Son Tae Gen, Zou Yani, Jung Kyung Jin, Yu Byung Pal, Ishigami Akihito, Maruyama Naoki, Lee Jaewon
Department of Pharmacy, College of Pharmacy and Research Institute for Drug Development, Longevity Life Science and Technology Institutes, Pusan National University, Geumjeong-gu, Busan, South Korea.
Mech Ageing Dev. 2006 May;127(5):451-7. doi: 10.1016/j.mad.2006.01.005. Epub 2006 Feb 28.
Senescence marker protein 30 (SMP30), an important aging marker molecule, has been identified functionally as a calcium regulatory protein.

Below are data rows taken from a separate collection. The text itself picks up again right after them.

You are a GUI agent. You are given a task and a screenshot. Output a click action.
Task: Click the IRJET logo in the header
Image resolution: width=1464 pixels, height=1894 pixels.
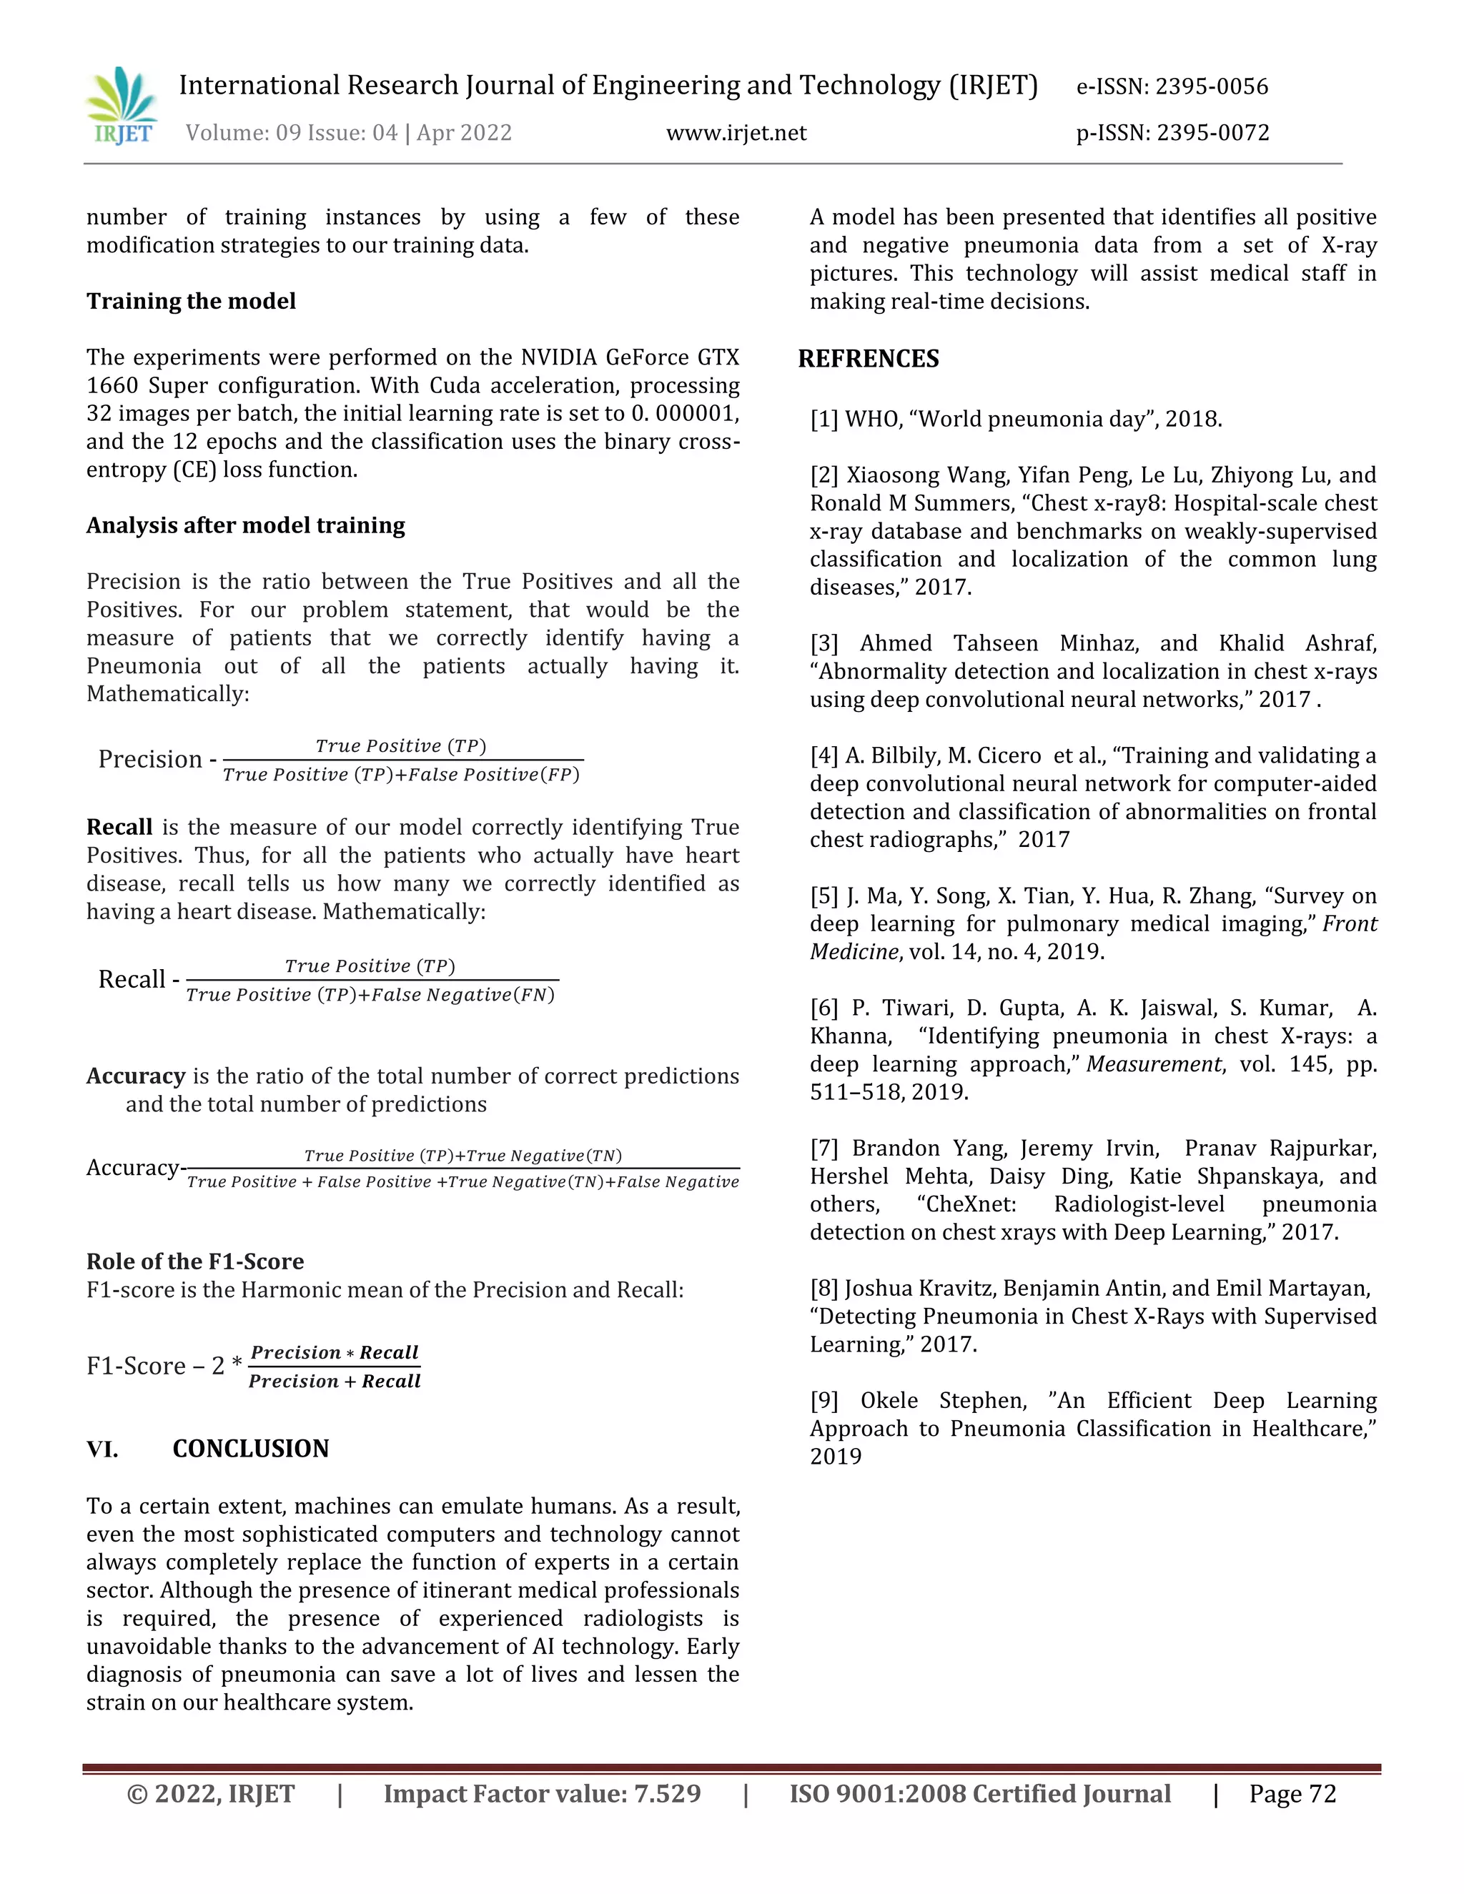pos(122,105)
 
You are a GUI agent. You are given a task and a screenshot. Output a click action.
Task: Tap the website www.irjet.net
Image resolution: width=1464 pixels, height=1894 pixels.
pos(736,133)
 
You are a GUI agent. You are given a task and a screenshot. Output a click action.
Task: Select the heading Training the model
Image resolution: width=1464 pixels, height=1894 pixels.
pos(191,301)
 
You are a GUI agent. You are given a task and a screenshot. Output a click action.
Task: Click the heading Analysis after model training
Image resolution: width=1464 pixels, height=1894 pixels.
pos(245,525)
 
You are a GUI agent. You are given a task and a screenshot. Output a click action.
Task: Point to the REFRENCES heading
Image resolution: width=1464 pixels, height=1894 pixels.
pos(868,359)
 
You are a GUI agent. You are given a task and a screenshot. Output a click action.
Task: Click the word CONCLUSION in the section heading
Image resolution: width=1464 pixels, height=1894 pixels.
pos(251,1449)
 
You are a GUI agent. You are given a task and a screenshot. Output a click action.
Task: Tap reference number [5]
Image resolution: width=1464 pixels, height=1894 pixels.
pos(824,896)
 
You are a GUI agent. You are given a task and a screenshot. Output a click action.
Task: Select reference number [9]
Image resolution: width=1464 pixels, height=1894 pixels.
pos(824,1401)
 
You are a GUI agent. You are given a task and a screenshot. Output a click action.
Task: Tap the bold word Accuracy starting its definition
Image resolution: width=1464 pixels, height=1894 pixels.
pos(135,1076)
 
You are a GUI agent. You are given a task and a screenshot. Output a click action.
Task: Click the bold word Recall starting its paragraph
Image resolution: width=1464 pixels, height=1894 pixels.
pos(119,828)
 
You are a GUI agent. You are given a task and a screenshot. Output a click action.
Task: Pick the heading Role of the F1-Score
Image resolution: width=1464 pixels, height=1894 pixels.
pos(195,1261)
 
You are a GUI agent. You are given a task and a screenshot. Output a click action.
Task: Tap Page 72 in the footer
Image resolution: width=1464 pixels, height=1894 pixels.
pos(1292,1794)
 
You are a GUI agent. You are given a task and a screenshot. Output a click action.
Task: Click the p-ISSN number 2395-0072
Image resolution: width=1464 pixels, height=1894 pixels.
pos(1212,133)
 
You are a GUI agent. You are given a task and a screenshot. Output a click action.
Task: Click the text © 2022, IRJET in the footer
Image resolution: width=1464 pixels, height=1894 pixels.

Recent evidence showed its new assumed role as an effective anti-oxidative property. However, the role of SMP30 in the brain has not been explored. To delineate its role in the brain, we utilized SMP30 knock-out (SMP30 KO) mice in the current study. We focused on the oxidative status of the brain by examining selected oxidative markers in brains of SMP30 KO mice. Results showed that the generation of reactive species (RS) and NADPH oxidase activities were significantly elevated in SMP30 deficient brain. The increased oxidative status in these mice was further confirmed by increased oxidatively modified proteins such as dityrosine formation and carbonylation in the cortex of SMP30 KO mice. Moreover, SMP30 deficient brain showed the increased Mac-1 protein and myeloperoxidase (MPO) activity in the brain, supporting the putative anti-oxidative action of SMP30. Interestingly, the activities of major antioxidant enzymes, superoxide dismutase, catalase and reduced glutathione peroxidase in the brain were not affected by SMP30 depletion. Our results documented that brain SMP30 has a protective action against oxidative damage, without influencing antioxidant enzyme status.
衰老标记蛋白30(SMP30)是一种重要的衰老标记分子,在功能上已被确定为一种钙调节蛋白。最近的证据表明它具有新的假定作用,即具有有效的抗氧化特性。然而,SMP30在大脑中的作用尚未得到探索。为了阐明其在大脑中的作用,我们在当前研究中使用了SMP30基因敲除(SMP30 KO)小鼠。我们通过检测SMP30 KO小鼠大脑中的选定氧化标记物,重点研究了大脑的氧化状态。结果表明,在SMP30缺陷型大脑中,活性物质(RS)的生成和NADPH氧化酶活性显著升高。SMP30 KO小鼠皮质中氧化修饰蛋白(如二酪氨酸形成和羰基化)的增加进一步证实了这些小鼠氧化状态的升高。此外,SMP30缺陷型大脑显示大脑中Mac-1蛋白和髓过氧化物酶(MPO)活性增加,支持了SMP30假定的抗氧化作用。有趣的是,大脑中主要抗氧化酶超氧化物歧化酶、过氧化氢酶和还原型谷胱甘肽过氧化物酶的活性不受SMP30缺失的影响。我们的结果证明,大脑中的SMP30对氧化损伤具有保护作用,而不影响抗氧化酶的状态。